NUNCA REPAREI muito nos preços dos ovos de granja, mas fiquei sabendo por um livro recente ("O Naturalista da Economia", de Robert Frank), que os de cor avermelhada custam mais caro do que os brancos, embora tenham o mesmo gosto e idêntico valor nutricional.
Pelo menos é assim nos Estados Unidos, onde há consumidores intrigados com o fenômeno. Qual seria a razão dessa diferença de preços?
A pergunta pareceu expressiva aos editores do livro, que se inspiraram nela para a ilustração da capa. Mas é só uma entre as dezenas de dúvidas para as quais o pensamento econômico, pelo menos na interpretação do autor, está pronto a dar resposta.
Alguns exemplos. Por que as baleias estão ameaçadas de extinção e isso não acontece com as galinhas?
Por que as roupas masculinas têm botões do lado direito, e as femininas, do esquerdo? Por que os bares cobram a água, mas oferecem amendoins de graça?
Esta última me pareceu bem fácil.
Afinal, amendoins aumentam a sede dos frequentadores. Mas Robert Frank acrescenta outro fator ao raciocínio.
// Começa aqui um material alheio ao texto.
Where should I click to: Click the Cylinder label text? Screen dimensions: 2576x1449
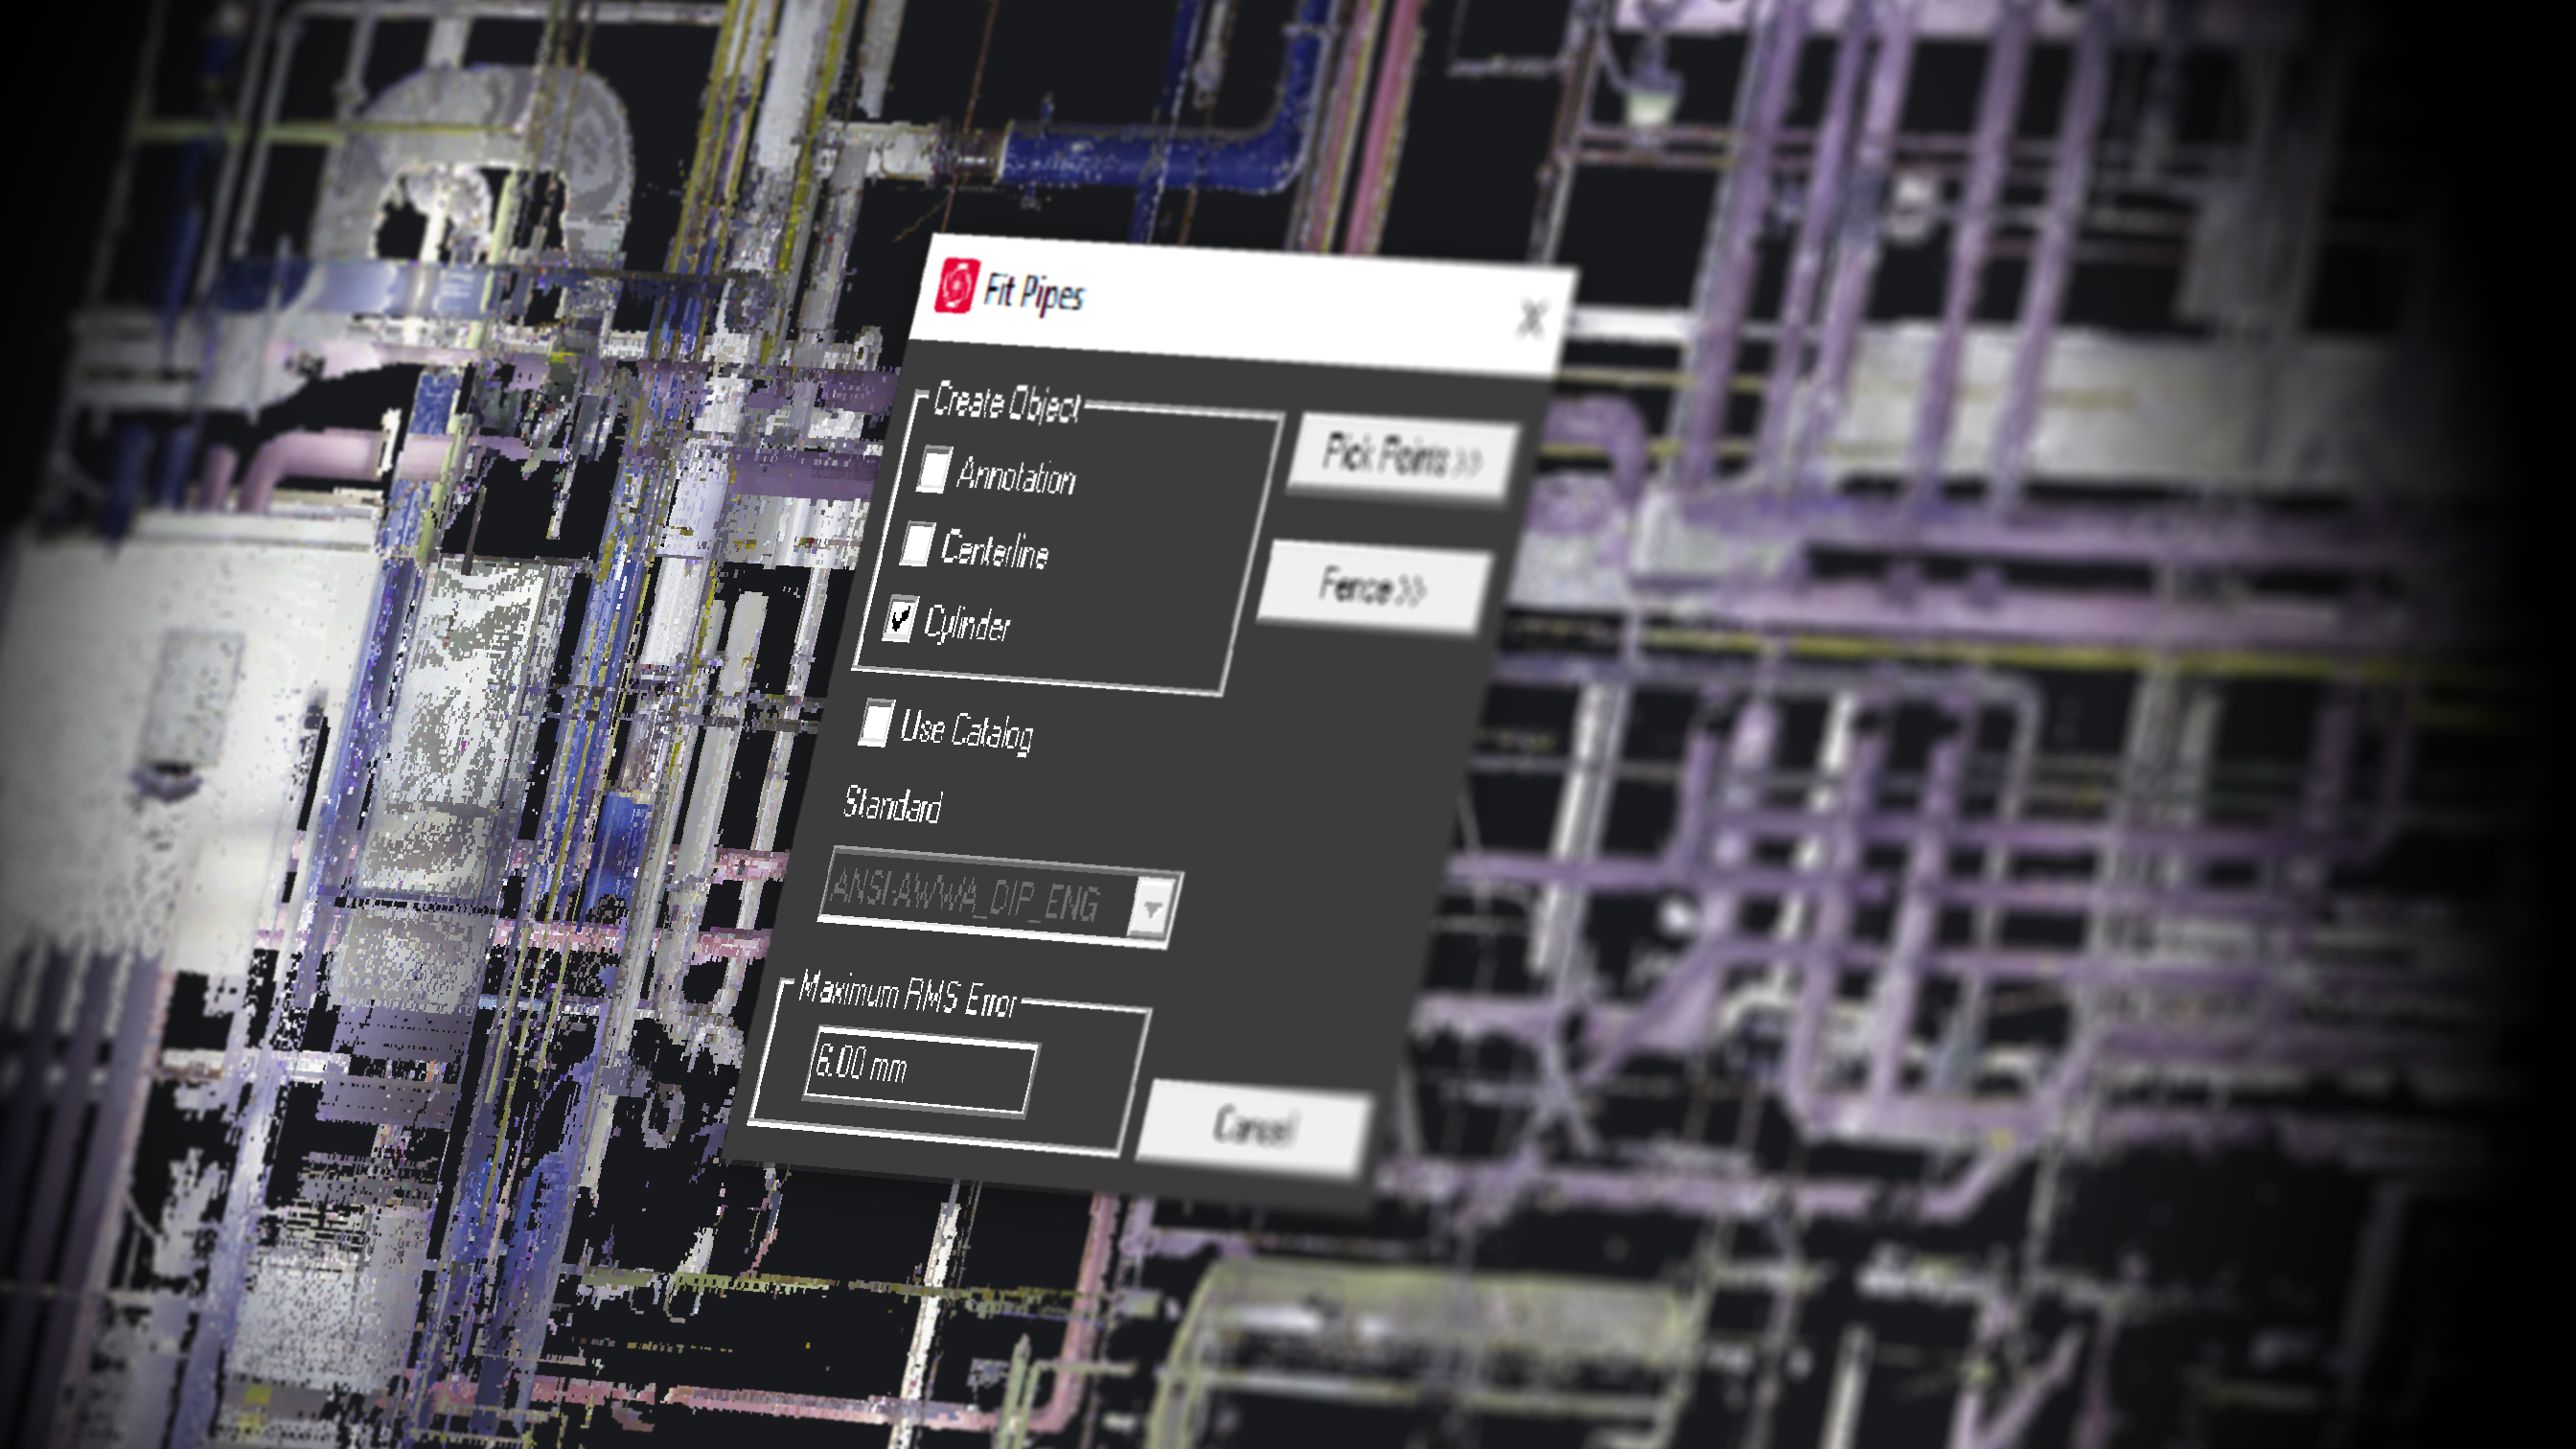pos(967,625)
Quanto mais água o infeliz tomar, menor será o seu consumo de bebida alcoólica. Logo, é necessário cobrar pela água também.
A pergunta sobre os botões femininos não traz uma resposta tão economicista. A razão de ficarem do lado esquerdo é histórica. Antigamente, as grandes damas não se vestiam sozinhas. Ficavam de pé diante das mucamas, que, sendo na maioria destras, tiveram assim facilitado o seu trabalho, podendo abotoar as roupas com a mão direita.
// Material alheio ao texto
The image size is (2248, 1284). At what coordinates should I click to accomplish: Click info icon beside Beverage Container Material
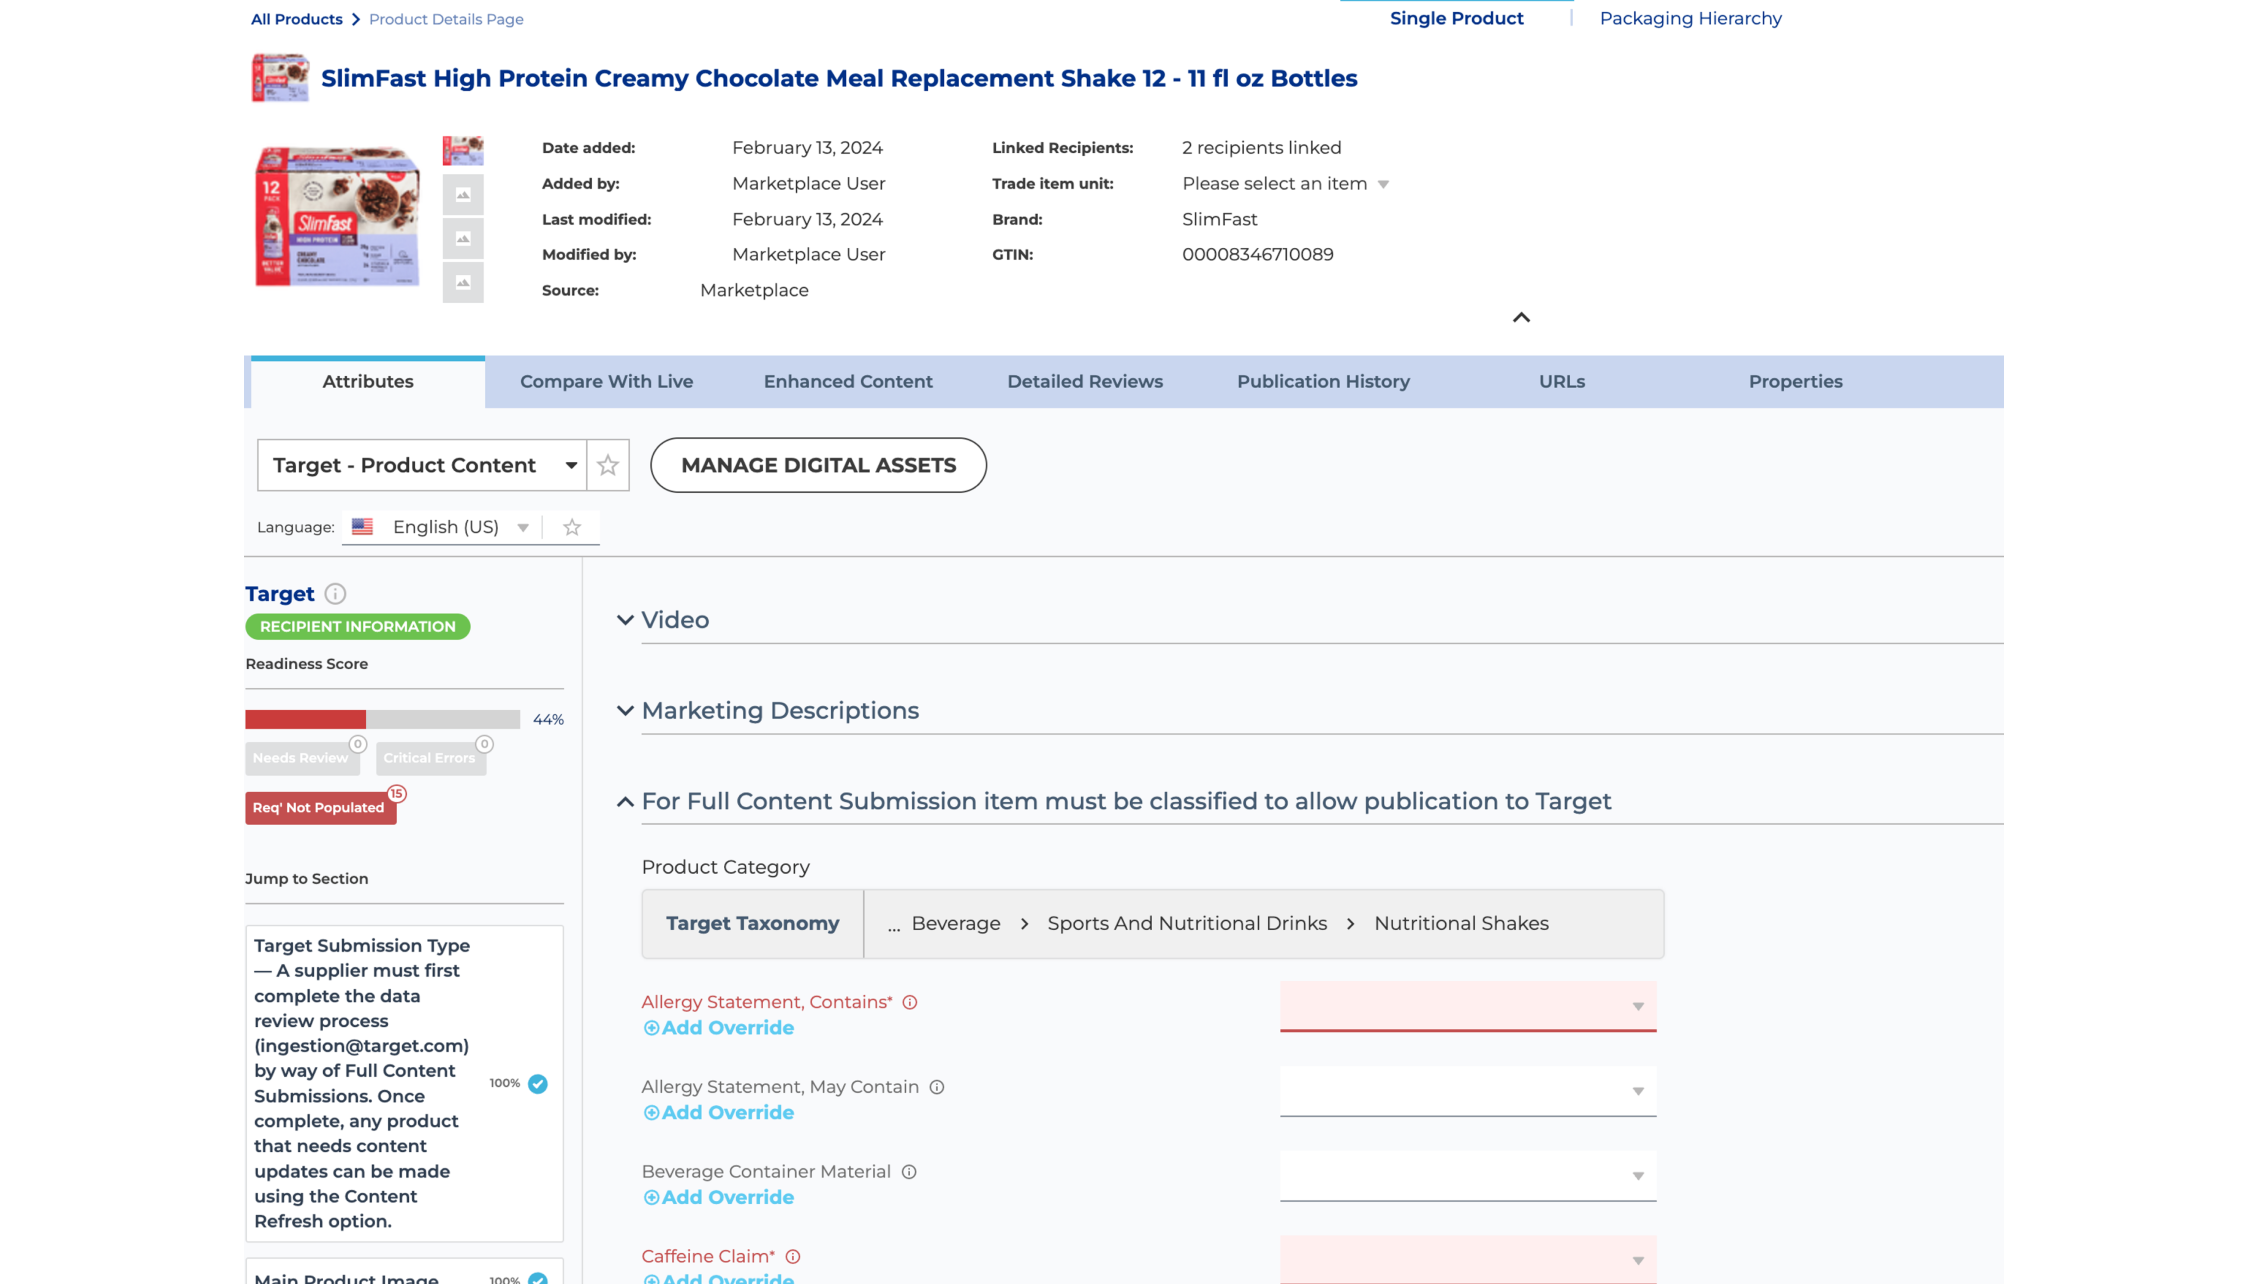tap(909, 1172)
Sobre os destinos diversos de baleias e galinhas, não sei se o que mais surpreende é a resposta ou a pergunta. Por que se imaginaria que as galinhas pudessem ser extintas?
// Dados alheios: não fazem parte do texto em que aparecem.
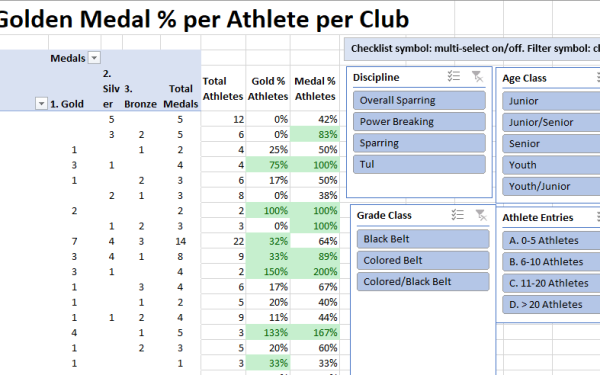The height and width of the screenshot is (375, 600).
Task: Select Colored Belt grade class
Action: click(x=423, y=260)

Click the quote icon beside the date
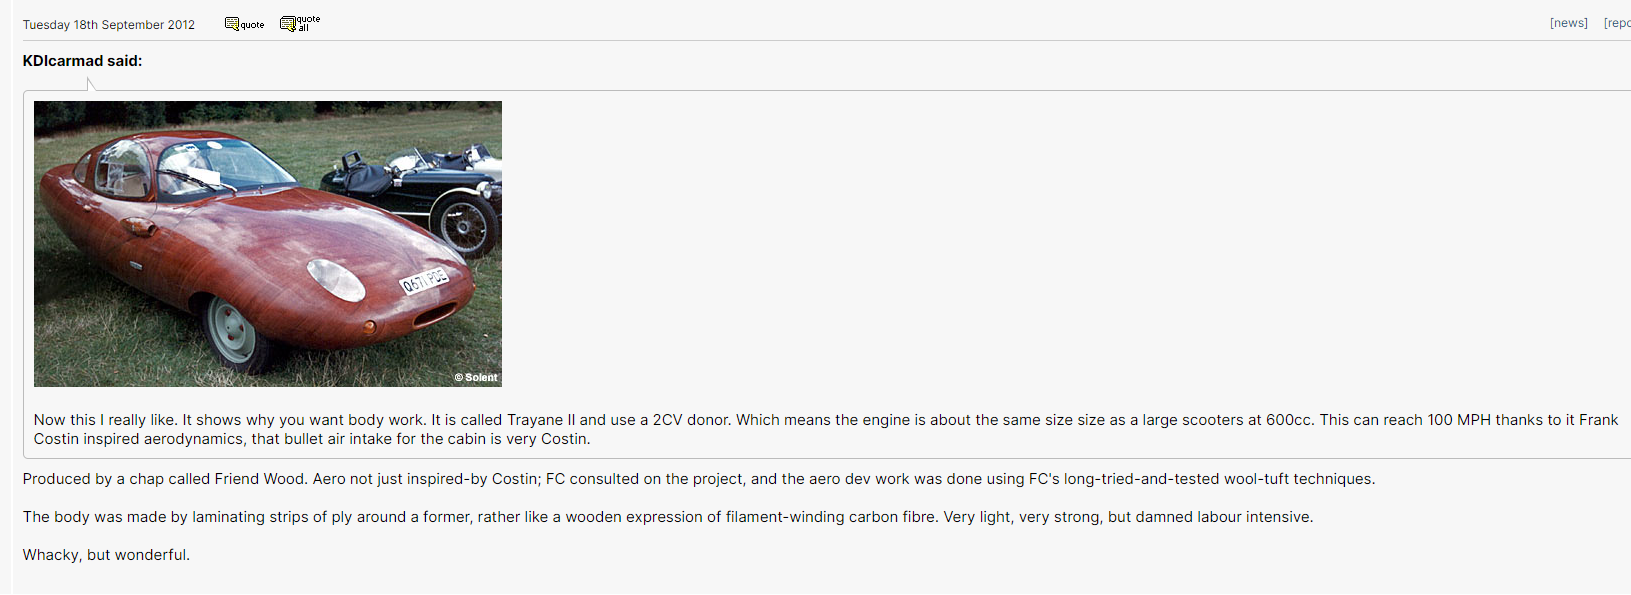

Mas um bom economista tem a obrigação de nos surpreender sempre, argumentando a partir de poucas e invariáveis premissas. As baleias estão ameaçadas de extinção, diz Robert Frank, pelo simples motivo de que não têm proprietários... Fosse possível, sei lá, organizar uma fazenda de cetáceos ou pelo menos marcá-las a ferro como os bois das pradarias americanas, estaríamos logo tão fartos de baleias quanto de hamsters e chinchilas.
Não se pense que o autor seja um neoliberal de quatro costados. A alarmante elevação nos preços do caviar beluga se deve primordialmente, diz o livro, ao colapso da União Soviética.
É que o mar Cáspio passou a ser explorado por repúblicas rivais, mais propensas a burlar os concorrentes na obtenção de caviar do que a conformar-se com uma regulamentação comum.
A exemplo de seus predecessores no gênero, como "Freakonomics", este livro é um tesouro de surpresas, entre as quais se escondem algumas decepções.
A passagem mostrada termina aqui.